I’ve admitted before that I don’t enjoy cleaning. People are sometimes surprised by this because they know me to be a tidy and organized person, therefore they assume that I must love cleaning. Loooove it! In reality, I hate it and do everything I can to put it off. However, because I’m calmer and more productive when my environment is clean and orderly, I force myself to clean regularly. Happiness is important, and when my house is a mess, I most certainly am not happy.
Some people simply don’t care about cleaning and organization, and if you’re one of them, this post isn’t for you. This post is for those people who want a clean house, but just can’t seem to get motivated enough to achieve this goal. I’ve talked to lots of these people, and do you know what the most common excuse for not cleaning is?
I don’t have time.
Once upon a time, I heard this a lot from my husband, and I hear it a lot from myself, pretty much every day. But this excuse is just a big fat lie.
“I don’t have time” is what procrastinators tell themselves whenever they don’t want to do something, and it’s not a legitimate reason, it’s an avoidance tactic. I know this because I do it myself. Sure, there might be hectic days when you really don’t have time, but we all have those. However, in a typical day most of us could find time to work in small cleaning sessions, but the real truth of the matter is this: we don’t want to.
We live in a world of distractions, and in my opinion the internet is one of the worst. I see it in my children, and in their peers (one of Bee’s classmates is actually failing a class because she spends all of her time on YouTube instead of doing her homework). I see it in nearly every parent at the mall play area, with faces plastered to their phones while their children go unsupervised. I see it in myself. For most people the internet is a significant time-drain, and people can defend it until they’re blue in the face (which some do) but it’s the truth. It’s been my experience that most of the people who tell me they “don’t have time” to clean their houses somehow manage to lurk on Facebook for an hour (or more!) every day, or tweet their every thought and feeling, or take pictures of their dessert for Instagram.
It’s been a year since I deleted my personal Facebook account, and for a long time afterwards people asked me why? Why did I leave Facebook? Well, I had lots of reasons, but the biggest one was time. I felt that I spent an excessive amount of time “keeping up with people” instead of living my life and minding my own business. Why did I need to be involved in pointless melodramas that were none of my concern? Why should I allow myself to be angered and upset by people I hardly knew, running their mouths about anything and everything under the sun?
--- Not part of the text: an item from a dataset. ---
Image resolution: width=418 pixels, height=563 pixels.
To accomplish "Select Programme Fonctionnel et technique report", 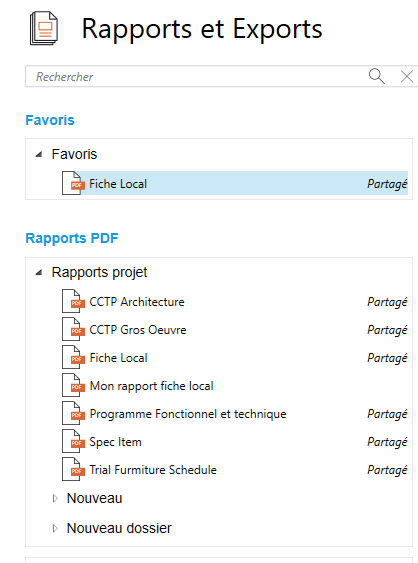I will 235,414.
Why should I donate my life to a screen when I could actually be accomplishing something? So I quit.
Since then, I’ve been a much happier person. I’ve tackled my to-do list, lost 15 pounds, completed scrapbooks, organized rooms, painted and remodeled, regained control of my finances, enjoyed my husband and children, prayed. I realized that someday I would have to account for my actions before God, and when He asked me why I didn’t spend more time with Him, what was I going to say? “Oh gee Lord, I wanted to….but I was taking a quiz on Facebook to find out what spice I am?”
The way I see it, life is all about priorities. If you love Facebook, and you don’t care if your house is clean or not, fine. The state of your house is of no concern to me, because I don’t have to live there. But…if you do care about having a clean house, and you’re glued to a smartphone all day, do not complain to me about not having time. Because I will call you on it. Life is a series of choices, and there are trade-offs for everything. If a clean house is genuinely a priority for you, you will have to treat it as such. This means letting go of other activities that aren’t as important/fulfilling/satisfying/necessary/whatever.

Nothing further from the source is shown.